### Exercise details
Pictures must not appear in the copy. Reproduce exactly, and only, the lines from the one with "How do I perform: Click" through the end of the data below.

### Data for this task
* * * * * * *
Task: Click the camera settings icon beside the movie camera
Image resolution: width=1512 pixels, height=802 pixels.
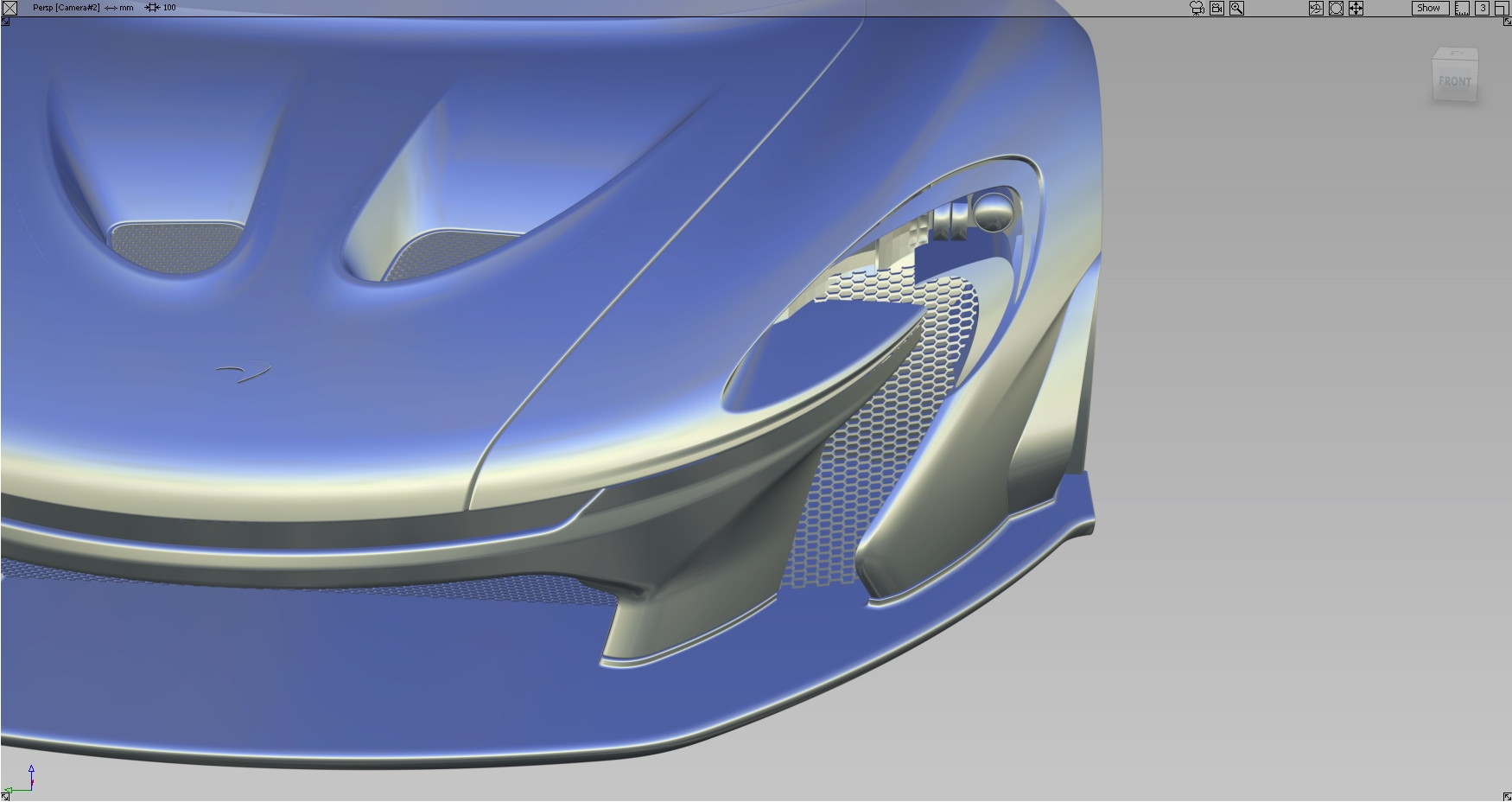Action: click(x=1217, y=8)
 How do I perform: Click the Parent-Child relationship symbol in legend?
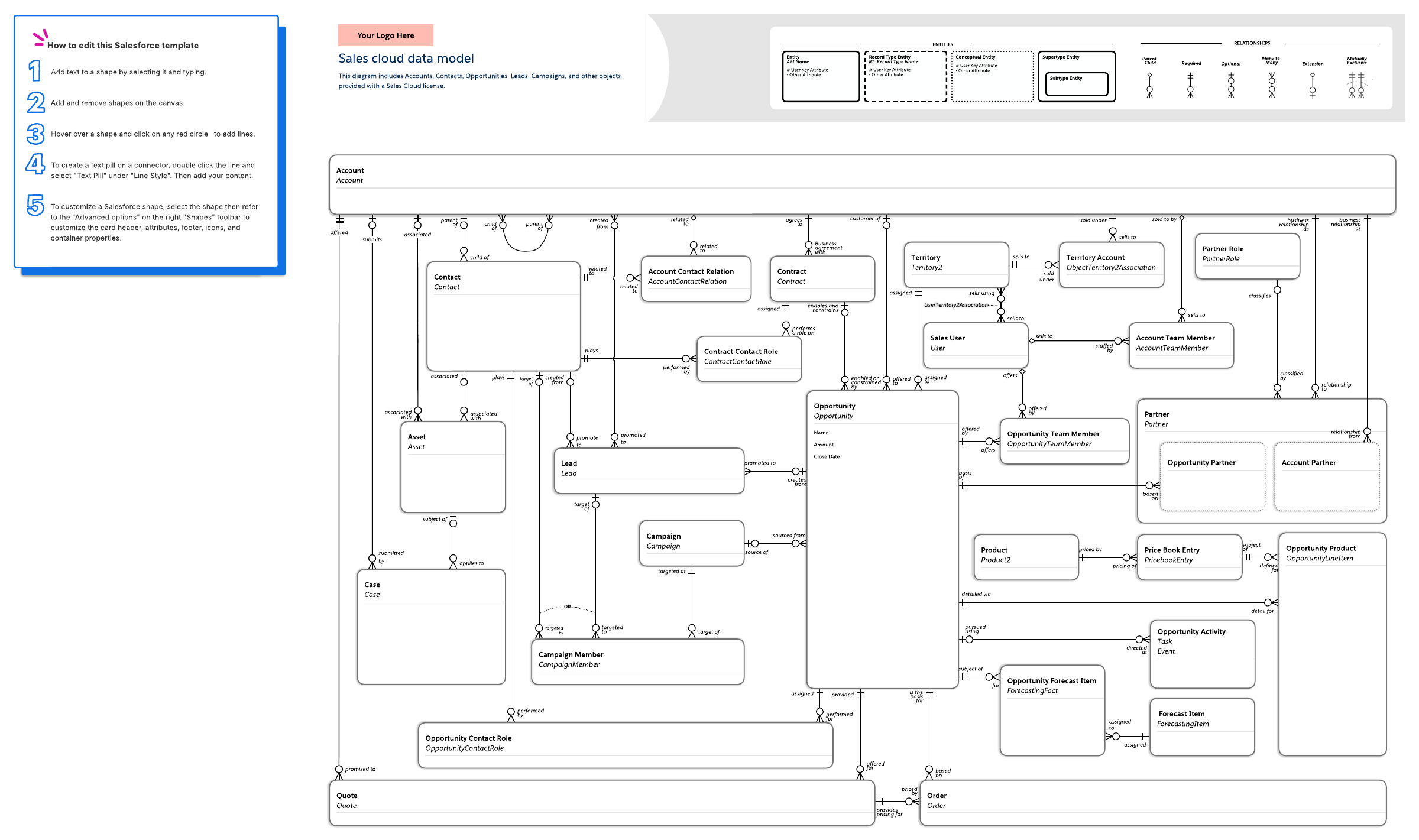[x=1149, y=85]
* * * * * * *
### Answer to this exercise
 How do I perform: Click the Parent-Child relationship symbol in legend?
[x=1149, y=85]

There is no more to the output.